• Provided records:
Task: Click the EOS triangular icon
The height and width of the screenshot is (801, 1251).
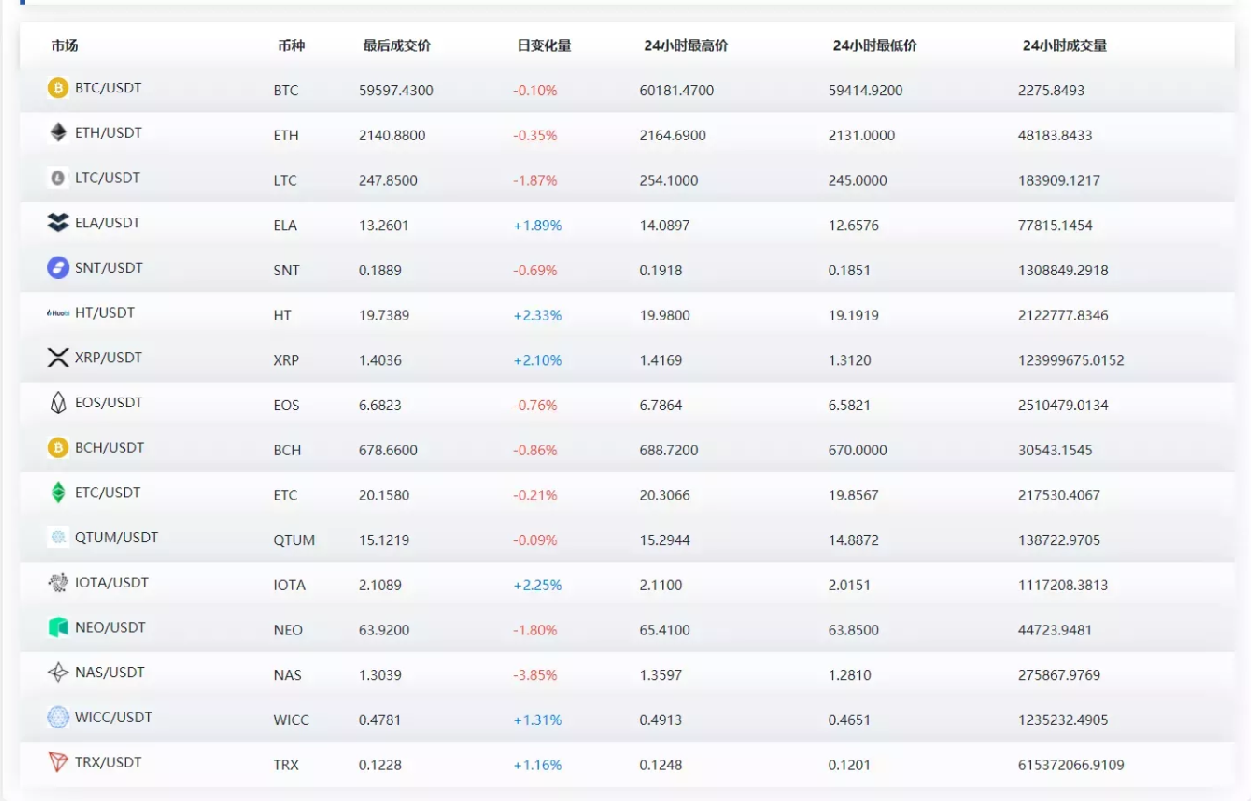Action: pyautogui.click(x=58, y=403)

---

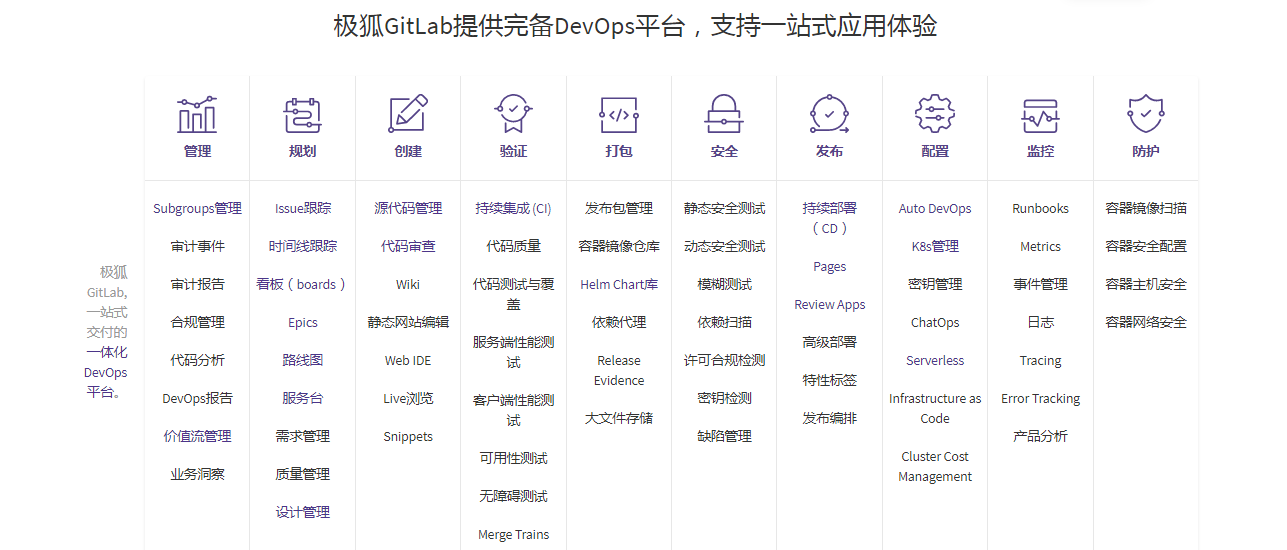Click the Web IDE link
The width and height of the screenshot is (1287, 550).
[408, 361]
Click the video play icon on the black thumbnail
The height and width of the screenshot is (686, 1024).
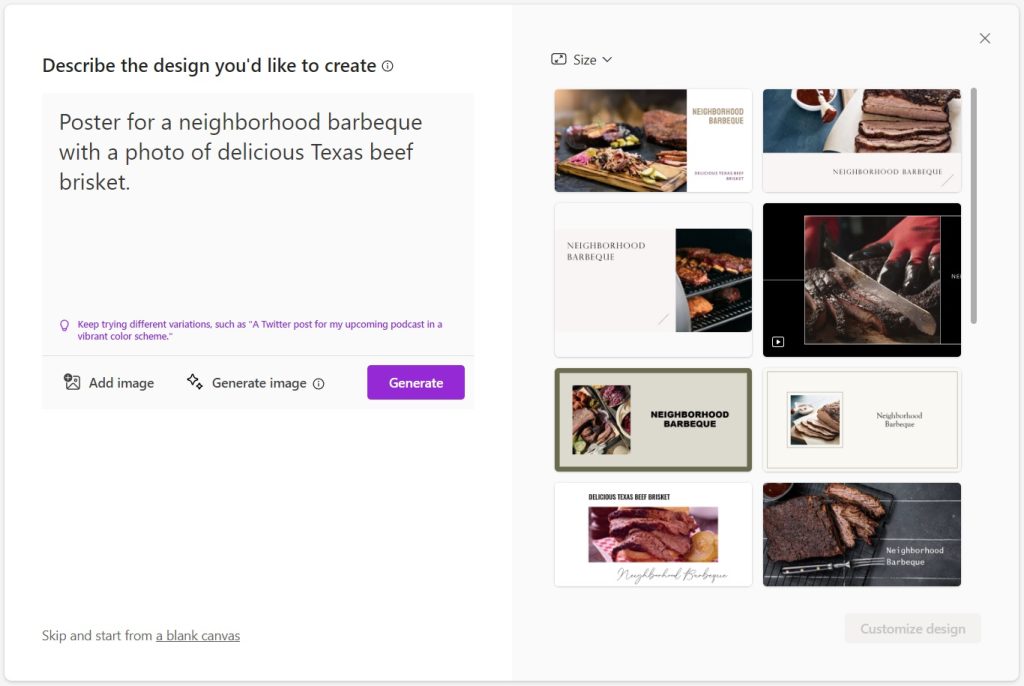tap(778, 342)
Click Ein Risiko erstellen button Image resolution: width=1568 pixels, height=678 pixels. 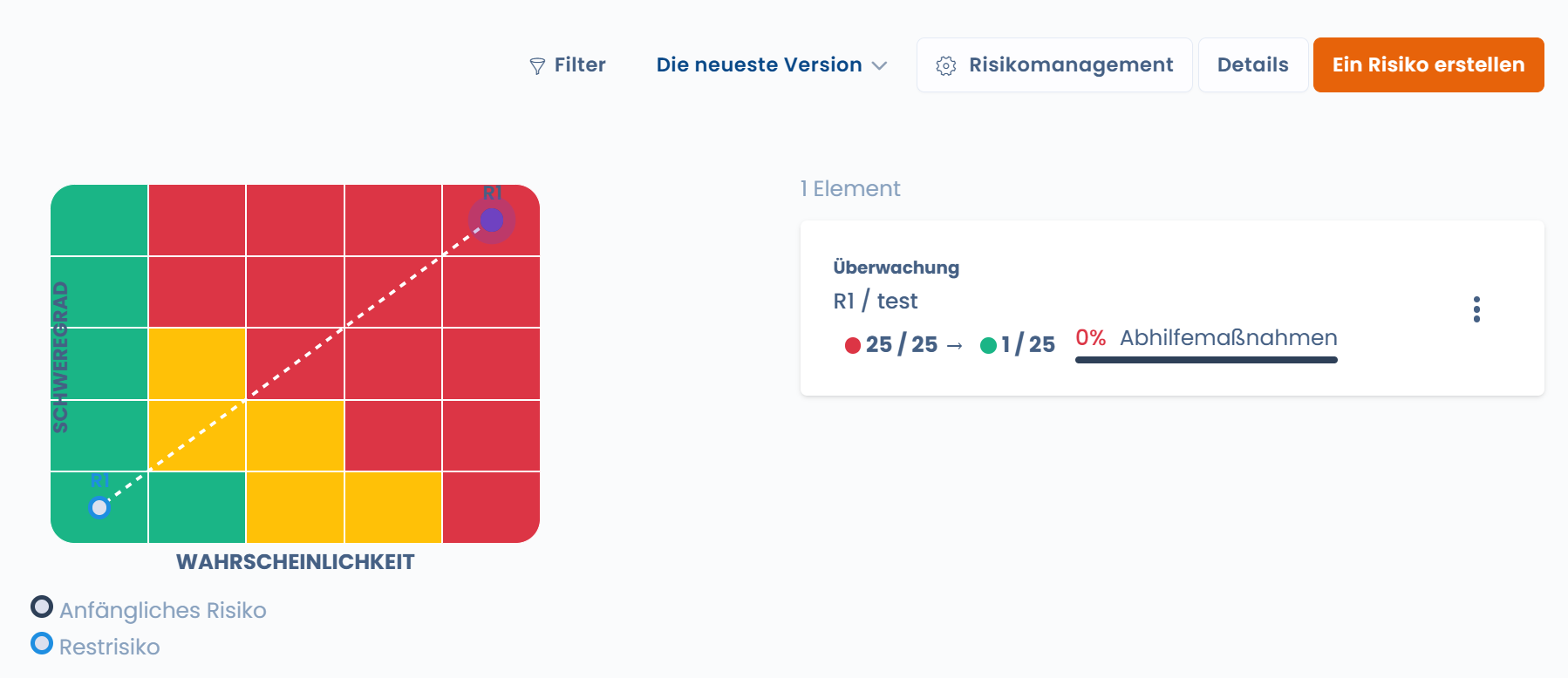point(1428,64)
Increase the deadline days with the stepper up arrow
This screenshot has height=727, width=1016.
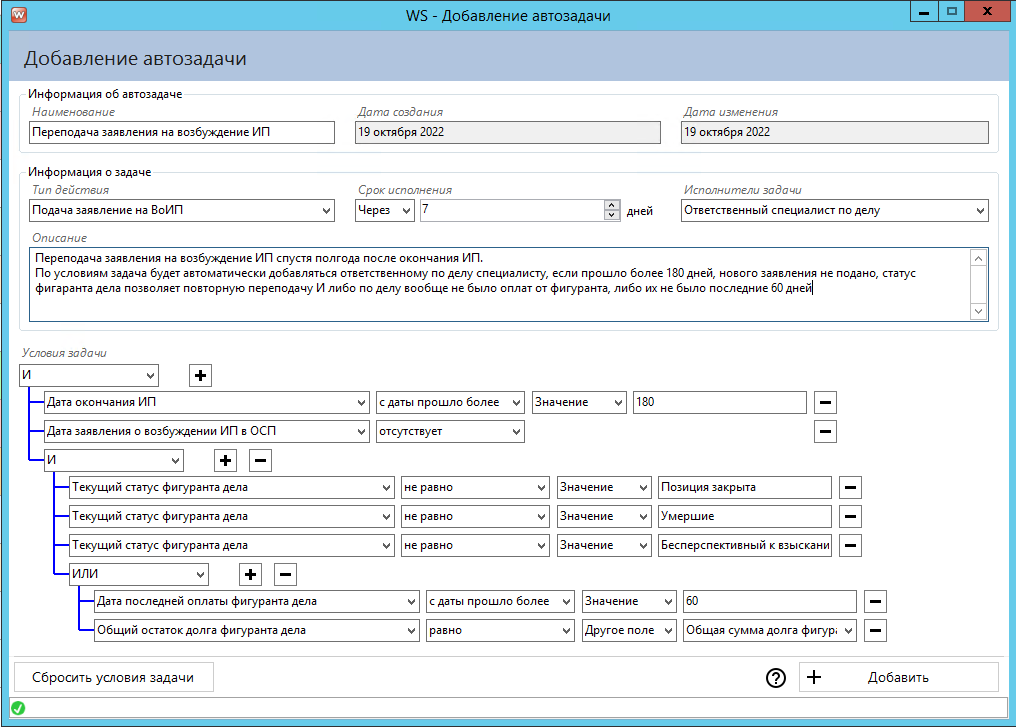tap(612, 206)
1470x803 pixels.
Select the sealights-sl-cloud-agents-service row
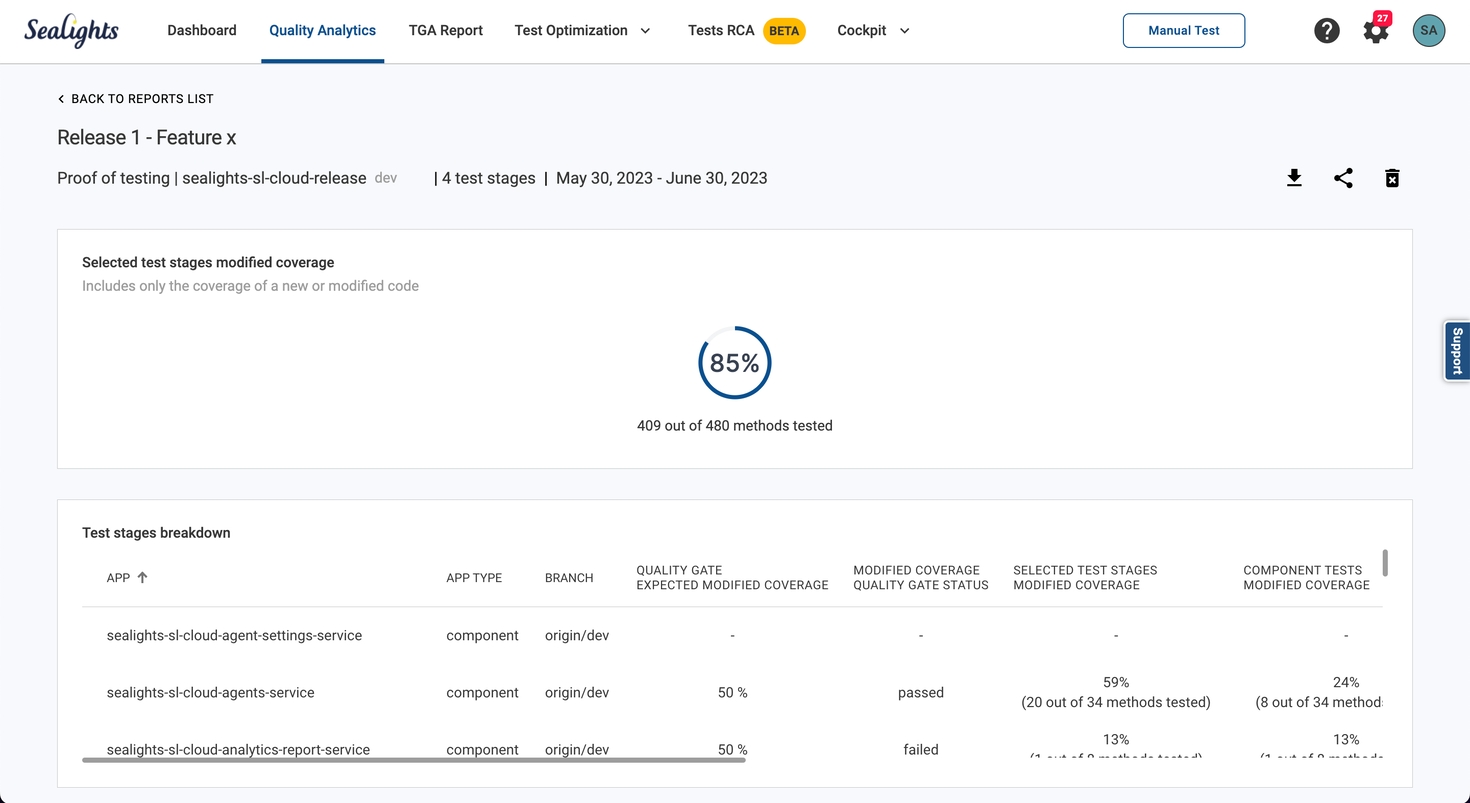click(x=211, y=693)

• Problem: Please shift every answer coordinate in the listing by adding 45 to it, and write out again the lines from the line with "Task: Click the EOS triangular icon" up to and including the line with "Action: pyautogui.click(x=58, y=403)", requests included. Leave the pictures out.

• Exercise output:
Task: Click the EOS triangular icon
The height and width of the screenshot is (801, 1251).
Action: pyautogui.click(x=103, y=448)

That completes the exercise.